(Stored data)
--
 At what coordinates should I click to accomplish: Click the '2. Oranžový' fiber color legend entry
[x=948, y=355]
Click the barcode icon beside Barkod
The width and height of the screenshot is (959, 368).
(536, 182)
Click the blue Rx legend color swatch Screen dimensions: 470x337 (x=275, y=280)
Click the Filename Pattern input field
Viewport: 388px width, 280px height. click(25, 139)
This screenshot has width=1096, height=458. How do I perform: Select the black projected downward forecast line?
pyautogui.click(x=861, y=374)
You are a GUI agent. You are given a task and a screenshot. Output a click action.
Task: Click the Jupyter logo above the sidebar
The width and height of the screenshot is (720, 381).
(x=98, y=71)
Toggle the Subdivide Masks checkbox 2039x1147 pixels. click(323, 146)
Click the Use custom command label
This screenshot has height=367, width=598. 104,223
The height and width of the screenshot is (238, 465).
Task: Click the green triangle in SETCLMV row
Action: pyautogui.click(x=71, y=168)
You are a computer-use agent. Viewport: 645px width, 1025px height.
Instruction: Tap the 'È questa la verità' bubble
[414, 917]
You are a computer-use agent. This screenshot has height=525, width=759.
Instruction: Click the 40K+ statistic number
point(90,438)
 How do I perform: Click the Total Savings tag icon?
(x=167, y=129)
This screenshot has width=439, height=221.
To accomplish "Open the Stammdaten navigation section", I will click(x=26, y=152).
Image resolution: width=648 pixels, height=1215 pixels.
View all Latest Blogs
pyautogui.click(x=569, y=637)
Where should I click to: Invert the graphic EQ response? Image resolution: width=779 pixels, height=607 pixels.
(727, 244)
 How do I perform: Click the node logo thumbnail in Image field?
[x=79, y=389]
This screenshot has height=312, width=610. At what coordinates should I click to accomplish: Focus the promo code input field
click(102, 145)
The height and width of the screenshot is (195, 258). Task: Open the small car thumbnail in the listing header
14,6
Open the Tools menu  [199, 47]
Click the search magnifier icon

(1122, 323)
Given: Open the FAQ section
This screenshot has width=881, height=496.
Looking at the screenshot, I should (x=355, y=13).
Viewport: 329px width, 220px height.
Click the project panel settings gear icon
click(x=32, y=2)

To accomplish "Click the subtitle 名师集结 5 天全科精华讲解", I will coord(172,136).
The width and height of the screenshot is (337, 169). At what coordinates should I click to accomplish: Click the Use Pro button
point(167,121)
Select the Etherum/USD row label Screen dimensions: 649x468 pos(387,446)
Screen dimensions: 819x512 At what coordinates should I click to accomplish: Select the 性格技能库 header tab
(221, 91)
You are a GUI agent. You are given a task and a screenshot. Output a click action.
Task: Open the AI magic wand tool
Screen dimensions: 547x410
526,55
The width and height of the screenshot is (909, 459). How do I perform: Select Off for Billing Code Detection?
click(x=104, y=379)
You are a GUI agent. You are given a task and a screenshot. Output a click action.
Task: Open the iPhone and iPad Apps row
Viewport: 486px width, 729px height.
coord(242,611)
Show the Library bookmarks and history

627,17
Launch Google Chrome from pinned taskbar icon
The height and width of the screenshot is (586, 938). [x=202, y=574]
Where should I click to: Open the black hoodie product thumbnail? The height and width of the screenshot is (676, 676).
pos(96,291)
--
## [Your task]
All the entries above must be repeated exactly as they were given.

## [Output for this task]
 At what coordinates should I click to accomplish: Click the '2. Oranžový' fiber color legend entry
[x=948, y=355]
Click the barcode icon beside Barkod
The width and height of the screenshot is (959, 368).
(536, 182)
Click the blue Rx legend color swatch Screen dimensions: 470x337 (x=275, y=280)
Click the Filename Pattern input field
Viewport: 388px width, 280px height. click(25, 139)
This screenshot has width=1096, height=458. How do I perform: Select the black projected downward forecast line?
pyautogui.click(x=861, y=374)
You are a GUI agent. You are given a task and a screenshot. Output a click action.
Task: Click the Jupyter logo above the sidebar
The width and height of the screenshot is (720, 381).
(x=98, y=71)
Toggle the Subdivide Masks checkbox 2039x1147 pixels. click(323, 146)
Click the Use custom command label
This screenshot has height=367, width=598. 104,223
The height and width of the screenshot is (238, 465).
Task: Click the green triangle in SETCLMV row
Action: pyautogui.click(x=71, y=168)
You are a computer-use agent. Viewport: 645px width, 1025px height.
Instruction: Tap the 'È questa la verità' bubble
[414, 917]
You are a computer-use agent. This screenshot has height=525, width=759.
Instruction: Click the 40K+ statistic number
point(90,438)
 How do I perform: Click the Total Savings tag icon?
(x=167, y=129)
This screenshot has width=439, height=221.
To accomplish "Open the Stammdaten navigation section", I will click(x=26, y=152).
Image resolution: width=648 pixels, height=1215 pixels.
View all Latest Blogs
pyautogui.click(x=569, y=637)
Where should I click to: Invert the graphic EQ response? Image resolution: width=779 pixels, height=607 pixels.
(727, 244)
 How do I perform: Click the node logo thumbnail in Image field?
[x=79, y=389]
This screenshot has height=312, width=610. At what coordinates should I click to accomplish: Focus the promo code input field
click(102, 145)
The height and width of the screenshot is (195, 258). Task: Open the small car thumbnail in the listing header
14,6
Open the Tools menu  [199, 47]
Click the search magnifier icon

(1122, 323)
Given: Open the FAQ section
This screenshot has width=881, height=496.
Looking at the screenshot, I should (x=355, y=13).
Viewport: 329px width, 220px height.
Click the project panel settings gear icon
click(x=32, y=2)

To accomplish "Click the subtitle 名师集结 5 天全科精华讲解", I will coord(172,136).
The width and height of the screenshot is (337, 169). At what coordinates should I click to accomplish: Click the Use Pro button
point(167,121)
Select the Etherum/USD row label Screen dimensions: 649x468 pos(387,446)
Screen dimensions: 819x512 At what coordinates should I click to accomplish: Select the 性格技能库 header tab
(221, 91)
You are a GUI agent. You are given a task and a screenshot. Output a click action.
Task: Open the AI magic wand tool
Screen dimensions: 547x410
526,55
The width and height of the screenshot is (909, 459). How do I perform: Select Off for Billing Code Detection?
click(x=104, y=379)
You are a GUI agent. You are given a task and a screenshot. Output a click action.
Task: Open the iPhone and iPad Apps row
Viewport: 486px width, 729px height.
coord(242,611)
Show the Library bookmarks and history

627,17
Launch Google Chrome from pinned taskbar icon
The height and width of the screenshot is (586, 938). [x=202, y=574]
Where should I click to: Open the black hoodie product thumbnail? The height and width of the screenshot is (676, 676).
pos(96,291)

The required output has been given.